The thing I was not expecting: the satisfaction came from the pipeline, not the Worker. Pushing to main and watching the green check appear on GitHub, knowing my Worker is now live globally without me touching the Cloudflare dashboard, that's the actual feature. The Worker is a hello world. The CI/CD is the real thing I built.

What This Teaches

Three things, if you're about to do this for the first time:

Use the "Edit Cloudflare Workers" API token template, not "Read All Resources" or any custom one you build yourself. The pre-baked template has the exact scopes wrangler needs. Custom tokens are how you lose 3 minutes to error code 10000.

Set up the Actions pipeline before your code is interesting. A boring Worker behind a working pipeline is worth more than a clever Worker you deploy by hand. The pipeline compounds. Your hand-deploys do not.

The Account ID is public, the API token is not. Store both as secrets if it makes your life easier, but understand which one matters. One leak is a footgun.
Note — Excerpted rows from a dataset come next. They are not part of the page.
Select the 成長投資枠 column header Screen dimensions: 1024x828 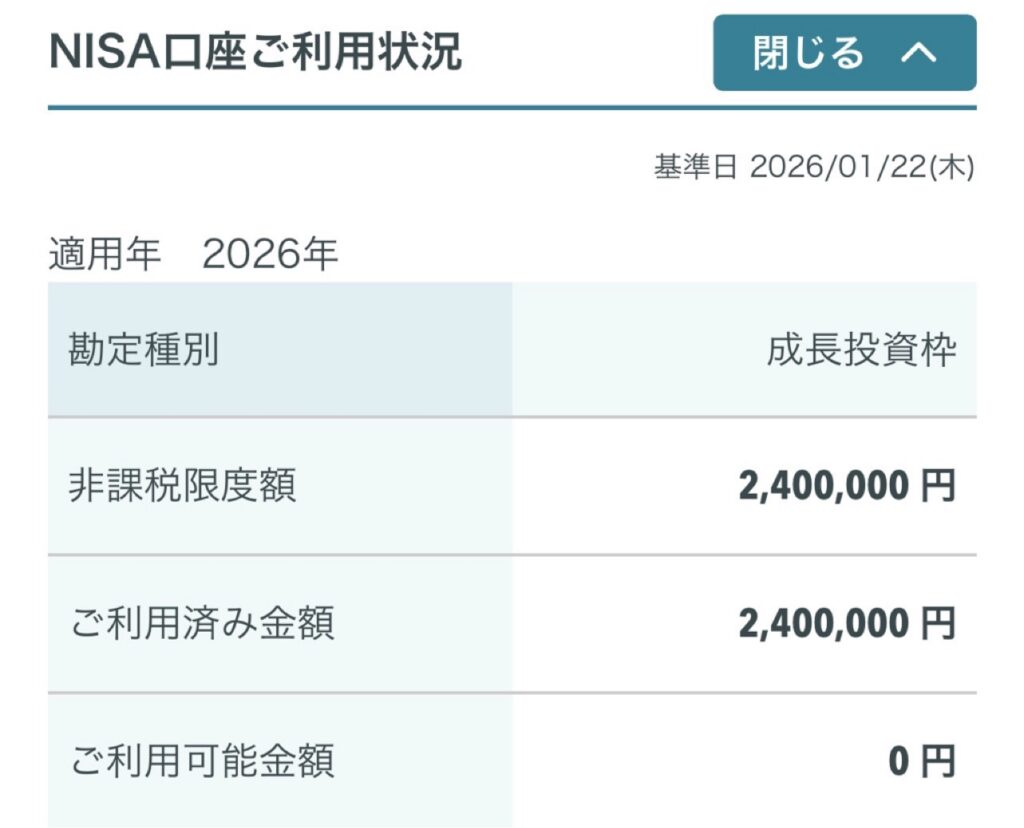tap(861, 350)
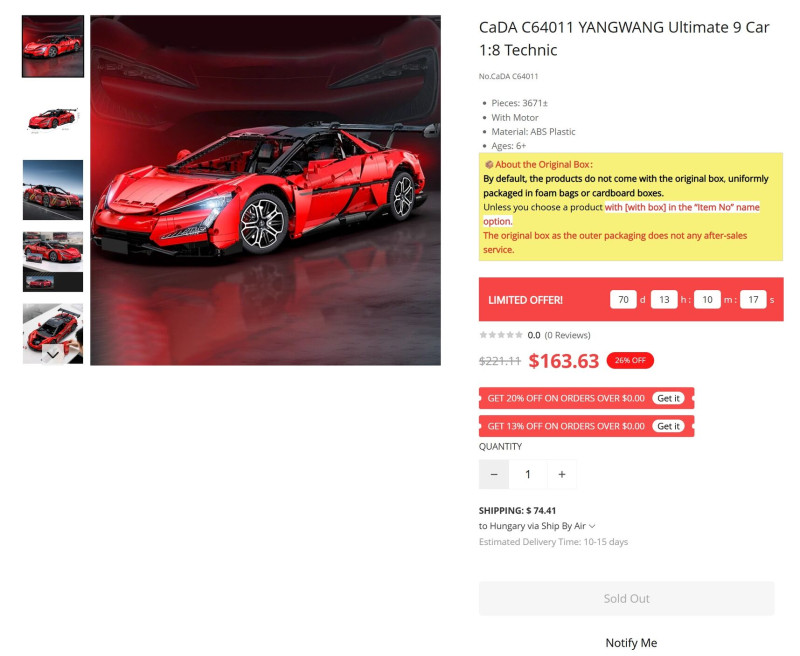800x656 pixels.
Task: Click the main car product image
Action: coord(265,190)
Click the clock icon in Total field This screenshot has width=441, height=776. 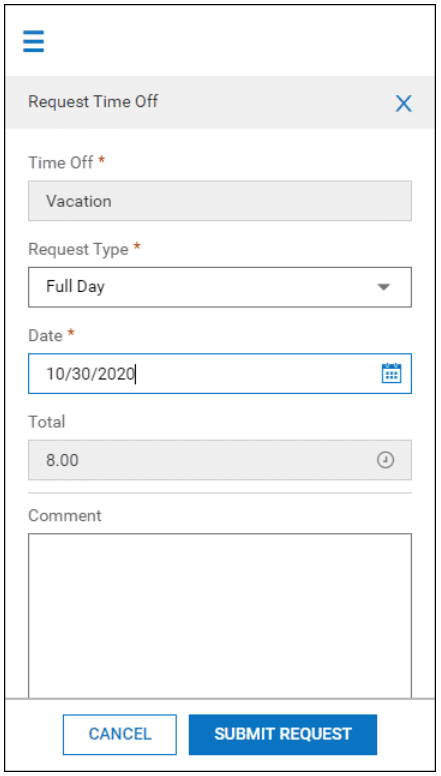point(386,460)

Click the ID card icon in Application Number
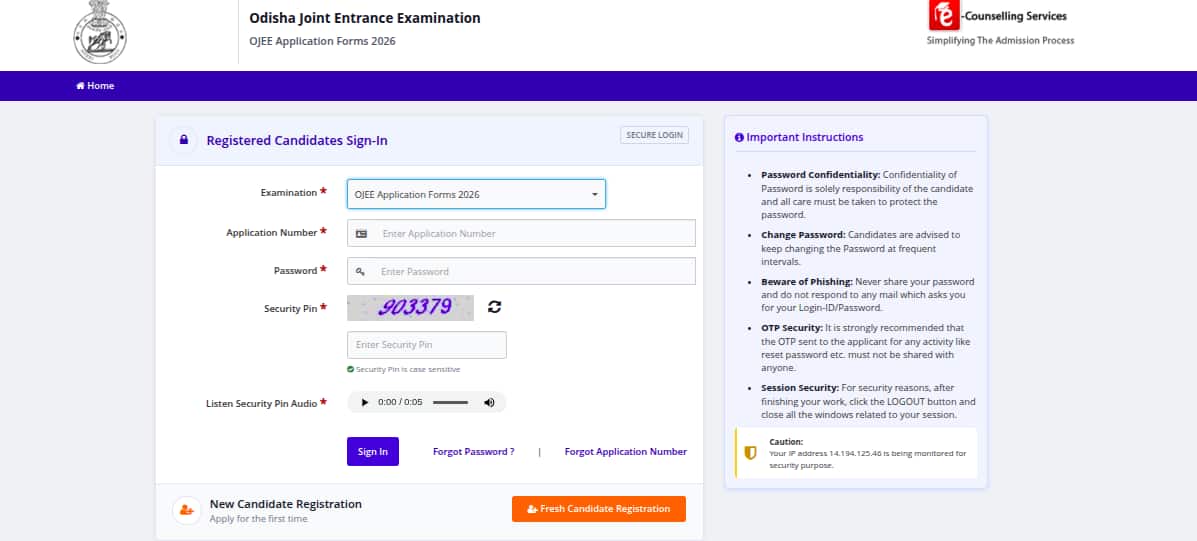tap(361, 233)
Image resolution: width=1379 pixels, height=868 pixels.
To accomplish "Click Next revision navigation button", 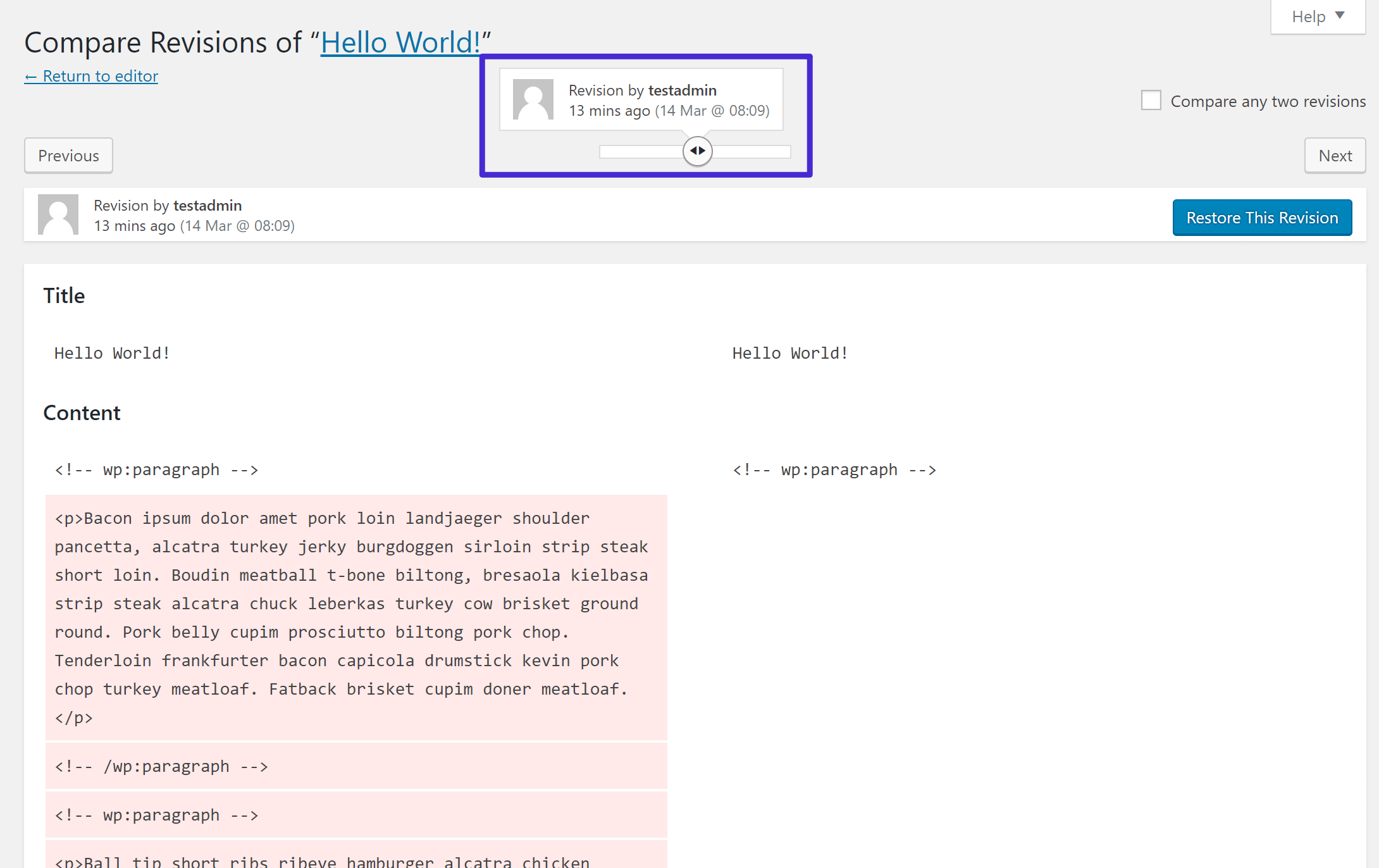I will (x=1334, y=155).
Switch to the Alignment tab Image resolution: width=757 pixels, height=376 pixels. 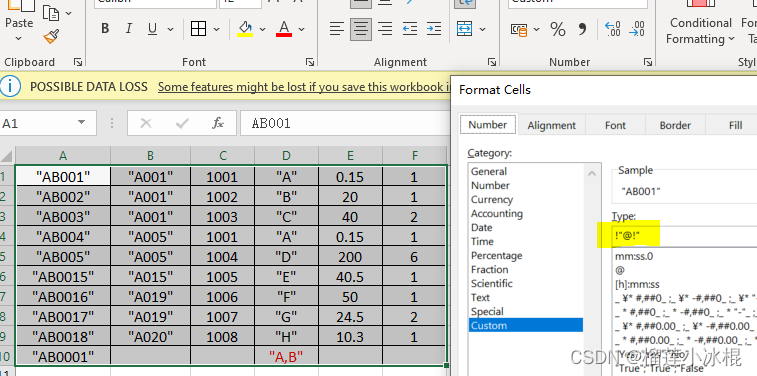coord(551,125)
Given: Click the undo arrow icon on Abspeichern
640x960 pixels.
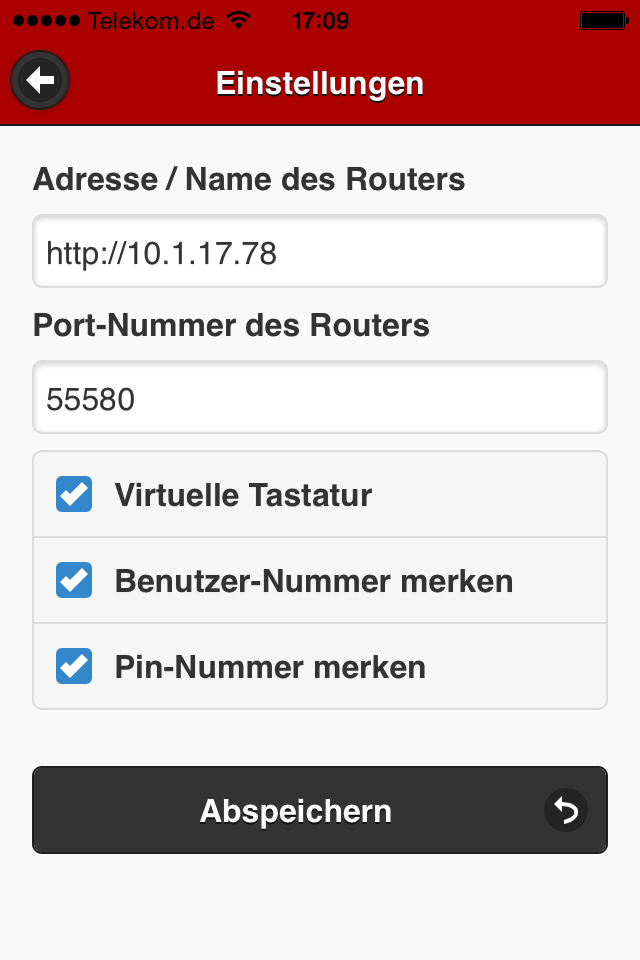Looking at the screenshot, I should pyautogui.click(x=565, y=810).
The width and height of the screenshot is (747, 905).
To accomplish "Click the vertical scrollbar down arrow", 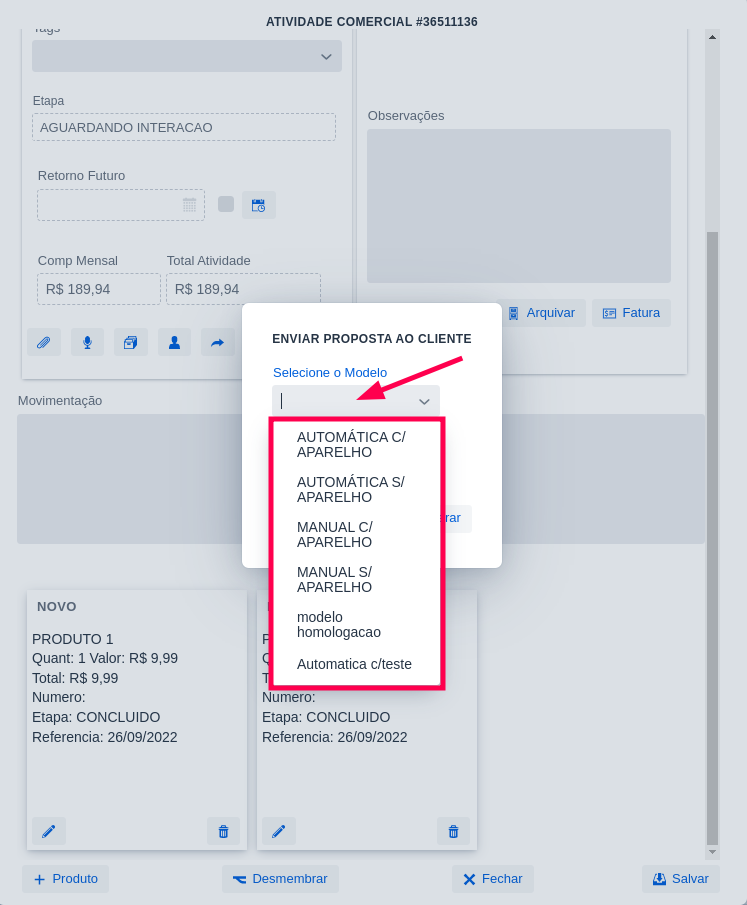I will 712,852.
The other leak is a key handed to a stranger.

What I'm Building Next

Next step is preview deploys per pull request, so every PR gets its own *.workers.dev URL automatically. I think the answer is a second job in the workflow keyed on pull_request, plus a comment bot that posts the preview URL on the PR.

If you've done this with Workers (not Pages, that's the easy mode), what does your workflow look like? And what's the one CI/CD mistake you wish someone had warned you about on day one?